◆ Material ◆
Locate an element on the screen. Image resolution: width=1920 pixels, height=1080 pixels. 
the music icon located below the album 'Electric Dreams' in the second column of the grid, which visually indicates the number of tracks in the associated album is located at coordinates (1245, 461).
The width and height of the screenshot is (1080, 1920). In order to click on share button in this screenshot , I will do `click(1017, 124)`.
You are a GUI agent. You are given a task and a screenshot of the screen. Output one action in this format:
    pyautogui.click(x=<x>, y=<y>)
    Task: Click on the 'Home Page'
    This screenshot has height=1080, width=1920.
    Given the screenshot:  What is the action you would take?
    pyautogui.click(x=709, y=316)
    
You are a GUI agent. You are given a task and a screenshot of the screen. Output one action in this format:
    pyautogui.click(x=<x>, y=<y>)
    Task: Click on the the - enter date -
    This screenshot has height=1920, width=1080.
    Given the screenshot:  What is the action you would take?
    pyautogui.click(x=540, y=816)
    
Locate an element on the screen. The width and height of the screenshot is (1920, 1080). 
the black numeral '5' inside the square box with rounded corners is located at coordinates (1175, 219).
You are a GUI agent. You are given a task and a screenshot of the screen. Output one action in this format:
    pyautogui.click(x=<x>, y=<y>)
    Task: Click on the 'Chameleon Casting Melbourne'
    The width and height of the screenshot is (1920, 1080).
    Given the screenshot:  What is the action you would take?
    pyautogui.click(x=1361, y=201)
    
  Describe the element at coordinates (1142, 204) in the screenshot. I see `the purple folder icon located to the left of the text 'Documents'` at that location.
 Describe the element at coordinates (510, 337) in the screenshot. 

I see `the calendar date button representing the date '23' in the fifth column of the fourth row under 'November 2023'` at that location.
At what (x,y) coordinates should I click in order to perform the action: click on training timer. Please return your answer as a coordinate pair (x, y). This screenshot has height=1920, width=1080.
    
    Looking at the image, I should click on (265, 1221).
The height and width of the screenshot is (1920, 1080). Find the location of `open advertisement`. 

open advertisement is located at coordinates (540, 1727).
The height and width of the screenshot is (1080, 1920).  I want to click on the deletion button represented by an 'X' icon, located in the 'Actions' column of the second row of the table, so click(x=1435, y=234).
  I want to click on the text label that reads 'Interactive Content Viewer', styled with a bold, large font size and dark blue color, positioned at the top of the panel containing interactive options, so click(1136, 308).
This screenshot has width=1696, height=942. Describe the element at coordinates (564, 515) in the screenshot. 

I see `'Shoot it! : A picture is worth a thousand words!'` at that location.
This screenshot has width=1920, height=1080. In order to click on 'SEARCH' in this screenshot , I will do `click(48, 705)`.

◆ Task statement ◆
Swap every "GUI agent" in the material above for "interface agent" and write out all of the material again with nothing else changed.

◆ Answer to the task ◆
Locate an element on the screen. Image resolution: width=1920 pixels, height=1080 pixels. 
the music icon located below the album 'Electric Dreams' in the second column of the grid, which visually indicates the number of tracks in the associated album is located at coordinates (1245, 461).
The width and height of the screenshot is (1080, 1920). In order to click on share button in this screenshot , I will do `click(1017, 124)`.
You are a interface agent. You are given a task and a screenshot of the screen. Output one action in this format:
    pyautogui.click(x=<x>, y=<y>)
    Task: Click on the 'Home Page'
    This screenshot has height=1080, width=1920.
    Given the screenshot:  What is the action you would take?
    pyautogui.click(x=709, y=316)
    
You are a interface agent. You are given a task and a screenshot of the screen. Output one action in this format:
    pyautogui.click(x=<x>, y=<y>)
    Task: Click on the the - enter date -
    This screenshot has height=1920, width=1080.
    Given the screenshot:  What is the action you would take?
    pyautogui.click(x=540, y=816)
    
Locate an element on the screen. The width and height of the screenshot is (1920, 1080). 
the black numeral '5' inside the square box with rounded corners is located at coordinates (1175, 219).
You are a interface agent. You are given a task and a screenshot of the screen. Output one action in this format:
    pyautogui.click(x=<x>, y=<y>)
    Task: Click on the 'Chameleon Casting Melbourne'
    The width and height of the screenshot is (1920, 1080).
    Given the screenshot:  What is the action you would take?
    pyautogui.click(x=1361, y=201)
    
  Describe the element at coordinates (1142, 204) in the screenshot. I see `the purple folder icon located to the left of the text 'Documents'` at that location.
 Describe the element at coordinates (510, 337) in the screenshot. 

I see `the calendar date button representing the date '23' in the fifth column of the fourth row under 'November 2023'` at that location.
At what (x,y) coordinates should I click in order to perform the action: click on training timer. Please return your answer as a coordinate pair (x, y). This screenshot has height=1920, width=1080.
    
    Looking at the image, I should click on (265, 1221).
The height and width of the screenshot is (1920, 1080). Find the location of `open advertisement`. 

open advertisement is located at coordinates (540, 1727).
The height and width of the screenshot is (1080, 1920).  I want to click on the deletion button represented by an 'X' icon, located in the 'Actions' column of the second row of the table, so click(x=1435, y=234).
  I want to click on the text label that reads 'Interactive Content Viewer', styled with a bold, large font size and dark blue color, positioned at the top of the panel containing interactive options, so click(1136, 308).
This screenshot has width=1696, height=942. Describe the element at coordinates (564, 515) in the screenshot. 

I see `'Shoot it! : A picture is worth a thousand words!'` at that location.
This screenshot has width=1920, height=1080. In order to click on 'SEARCH' in this screenshot , I will do `click(48, 705)`.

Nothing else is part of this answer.